Background: Diabetes is prevalent in older adults, and machine learning algorithms could help predict diabetes in this population.
Objective: This study determined diabetes risk factors among older adults aged ≥60 years using machine learning algorithms and selected an optimized prediction model.
Methods: This cross-sectional study was conducted on 3084 older adults aged ≥60 years in Seoul from January to November 2023. Data were collected using a mobile app (Gosufit) that measured depression, stress, anxiety, basal metabolic rate, oxygen saturation, heart rate, and average daily step count. Health coordinators recorded data on diabetes, hypertension, hyperlipidemia, chronic obstructive pulmonary disease, percent body fat, and percent muscle. The presence of diabetes was the target variable, with various health indicators as predictors. Machine learning algorithms, including random forest, gradient boosting model, light gradient boosting model, extreme gradient boosting model, and k-nearest neighbors, were employed for analysis. The dataset was split into 70% training and 30% testing sets. Model performance was evaluated using accuracy, precision, recall, F1 score, and area under the curve (AUC). Shapley additive explanations (SHAPs) were used for model interpretability.
Results: Significant predictors of diabetes included hypertension (χ²1=197.294; P<.001), hyperlipidemia (χ²1=47.671; P<.001), age (mean: diabetes group 72.66 years vs nondiabetes group 71.81 years), stress (mean: diabetes group 42.68 vs nondiabetes group 41.47; t3082=-2.858; P=.004), and heart rate (mean: diabetes group 75.05 beats/min vs nondiabetes group 73.14 beats/min; t3082=-7.948; P<.001). The extreme gradient boosting model (XGBM) demonstrated the best performance, with an accuracy of 84.88%, precision of 77.92%, recall of 66.91%, F1 score of 72.00, and AUC of 0.7957. The SHAP analysis of the top-performing XGBM revealed key predictors for diabetes: hypertension, age, percent body fat, heart rate, hyperlipidemia, basal metabolic rate, stress, and oxygen saturation. Hypertension strongly increased diabetes risk, while advanced age and elevated stress levels also showed significant associations. Hyperlipidemia and higher heart rates further heightened diabetes probability.
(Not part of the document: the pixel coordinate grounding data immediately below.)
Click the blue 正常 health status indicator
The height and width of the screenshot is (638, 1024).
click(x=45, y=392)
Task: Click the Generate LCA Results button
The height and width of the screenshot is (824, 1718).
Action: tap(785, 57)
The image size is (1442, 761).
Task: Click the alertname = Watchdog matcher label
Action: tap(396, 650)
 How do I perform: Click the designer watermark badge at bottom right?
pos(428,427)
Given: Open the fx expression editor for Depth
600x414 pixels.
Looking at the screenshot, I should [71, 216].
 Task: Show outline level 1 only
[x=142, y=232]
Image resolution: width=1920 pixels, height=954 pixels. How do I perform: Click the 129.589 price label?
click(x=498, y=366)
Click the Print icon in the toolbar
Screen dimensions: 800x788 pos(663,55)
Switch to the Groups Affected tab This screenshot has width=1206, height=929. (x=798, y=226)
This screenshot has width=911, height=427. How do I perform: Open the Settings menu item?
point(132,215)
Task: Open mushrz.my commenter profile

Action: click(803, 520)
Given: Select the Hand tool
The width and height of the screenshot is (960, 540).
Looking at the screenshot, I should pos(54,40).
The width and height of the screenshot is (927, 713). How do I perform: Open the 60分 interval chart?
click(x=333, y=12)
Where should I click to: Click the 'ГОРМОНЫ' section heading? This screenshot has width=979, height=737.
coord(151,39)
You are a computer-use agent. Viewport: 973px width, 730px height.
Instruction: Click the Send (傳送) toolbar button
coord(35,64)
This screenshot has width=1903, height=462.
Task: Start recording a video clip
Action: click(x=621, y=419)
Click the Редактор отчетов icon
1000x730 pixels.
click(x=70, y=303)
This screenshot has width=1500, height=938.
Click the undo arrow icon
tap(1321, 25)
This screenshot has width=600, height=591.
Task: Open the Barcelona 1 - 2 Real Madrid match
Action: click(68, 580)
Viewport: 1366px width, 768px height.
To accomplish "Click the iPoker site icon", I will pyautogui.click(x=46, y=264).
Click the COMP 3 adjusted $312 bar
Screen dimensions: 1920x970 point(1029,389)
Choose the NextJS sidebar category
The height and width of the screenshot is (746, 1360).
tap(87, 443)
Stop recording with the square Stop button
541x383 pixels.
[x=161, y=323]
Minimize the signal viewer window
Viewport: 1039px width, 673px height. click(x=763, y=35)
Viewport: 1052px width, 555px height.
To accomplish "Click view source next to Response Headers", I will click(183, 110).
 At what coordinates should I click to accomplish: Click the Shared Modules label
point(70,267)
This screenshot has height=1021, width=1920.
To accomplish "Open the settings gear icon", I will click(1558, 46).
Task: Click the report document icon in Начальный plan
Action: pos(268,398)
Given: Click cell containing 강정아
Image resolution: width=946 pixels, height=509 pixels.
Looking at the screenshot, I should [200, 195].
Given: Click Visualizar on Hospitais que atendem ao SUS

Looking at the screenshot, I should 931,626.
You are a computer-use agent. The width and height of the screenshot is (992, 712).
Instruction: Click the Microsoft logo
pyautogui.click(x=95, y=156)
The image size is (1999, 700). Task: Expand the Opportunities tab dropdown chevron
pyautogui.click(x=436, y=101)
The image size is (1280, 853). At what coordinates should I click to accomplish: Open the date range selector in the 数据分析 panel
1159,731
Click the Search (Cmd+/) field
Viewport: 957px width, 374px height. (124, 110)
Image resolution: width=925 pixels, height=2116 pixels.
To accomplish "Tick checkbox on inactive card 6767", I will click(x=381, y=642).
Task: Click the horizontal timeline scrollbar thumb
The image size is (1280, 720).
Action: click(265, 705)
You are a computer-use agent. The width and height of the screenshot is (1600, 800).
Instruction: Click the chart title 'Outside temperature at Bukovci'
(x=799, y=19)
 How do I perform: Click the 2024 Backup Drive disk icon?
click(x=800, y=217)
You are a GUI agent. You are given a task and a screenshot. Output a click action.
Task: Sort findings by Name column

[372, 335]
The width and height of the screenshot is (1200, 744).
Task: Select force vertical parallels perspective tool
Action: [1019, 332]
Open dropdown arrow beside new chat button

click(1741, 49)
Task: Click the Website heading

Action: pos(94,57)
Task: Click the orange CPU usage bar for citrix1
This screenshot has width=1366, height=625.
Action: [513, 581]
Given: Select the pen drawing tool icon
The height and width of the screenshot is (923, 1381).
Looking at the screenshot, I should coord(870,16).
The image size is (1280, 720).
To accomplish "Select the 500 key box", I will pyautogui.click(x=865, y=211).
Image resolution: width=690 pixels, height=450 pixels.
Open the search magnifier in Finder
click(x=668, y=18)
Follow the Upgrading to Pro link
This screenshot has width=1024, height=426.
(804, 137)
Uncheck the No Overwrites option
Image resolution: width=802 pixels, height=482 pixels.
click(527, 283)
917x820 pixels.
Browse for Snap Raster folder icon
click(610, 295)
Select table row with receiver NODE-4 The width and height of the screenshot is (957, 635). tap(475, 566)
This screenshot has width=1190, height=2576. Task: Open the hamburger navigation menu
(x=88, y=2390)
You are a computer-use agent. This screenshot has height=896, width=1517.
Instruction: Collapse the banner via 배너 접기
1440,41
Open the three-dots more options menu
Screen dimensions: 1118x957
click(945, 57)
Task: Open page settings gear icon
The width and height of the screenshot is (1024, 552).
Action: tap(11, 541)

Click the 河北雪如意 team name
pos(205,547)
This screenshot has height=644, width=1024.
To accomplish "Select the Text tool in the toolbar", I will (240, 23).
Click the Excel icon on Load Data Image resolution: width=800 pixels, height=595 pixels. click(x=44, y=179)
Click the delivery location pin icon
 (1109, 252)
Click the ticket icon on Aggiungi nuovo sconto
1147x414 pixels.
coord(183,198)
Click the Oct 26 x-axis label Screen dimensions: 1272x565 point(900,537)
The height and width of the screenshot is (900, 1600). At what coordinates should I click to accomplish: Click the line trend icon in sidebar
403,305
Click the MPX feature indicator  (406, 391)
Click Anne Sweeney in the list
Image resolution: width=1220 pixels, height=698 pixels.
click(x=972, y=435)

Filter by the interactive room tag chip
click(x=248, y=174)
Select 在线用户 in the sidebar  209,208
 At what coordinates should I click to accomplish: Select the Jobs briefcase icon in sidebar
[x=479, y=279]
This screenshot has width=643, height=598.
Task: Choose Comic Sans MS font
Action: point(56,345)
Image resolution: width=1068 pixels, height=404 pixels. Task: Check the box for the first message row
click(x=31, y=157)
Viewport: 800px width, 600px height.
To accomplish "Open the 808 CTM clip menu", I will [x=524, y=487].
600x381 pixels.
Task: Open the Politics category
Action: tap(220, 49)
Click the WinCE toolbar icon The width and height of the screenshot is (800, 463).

These results highlight the importance and directional impact of specific features in predicting diabetes, providing valuable insights for risk stratification and targeted interventions.
Conclusions: This study focused on modifiable risk factors, providing crucial data for establishing a system for the automated collection of health information and lifelog data from older adults using digital devices at service facilities.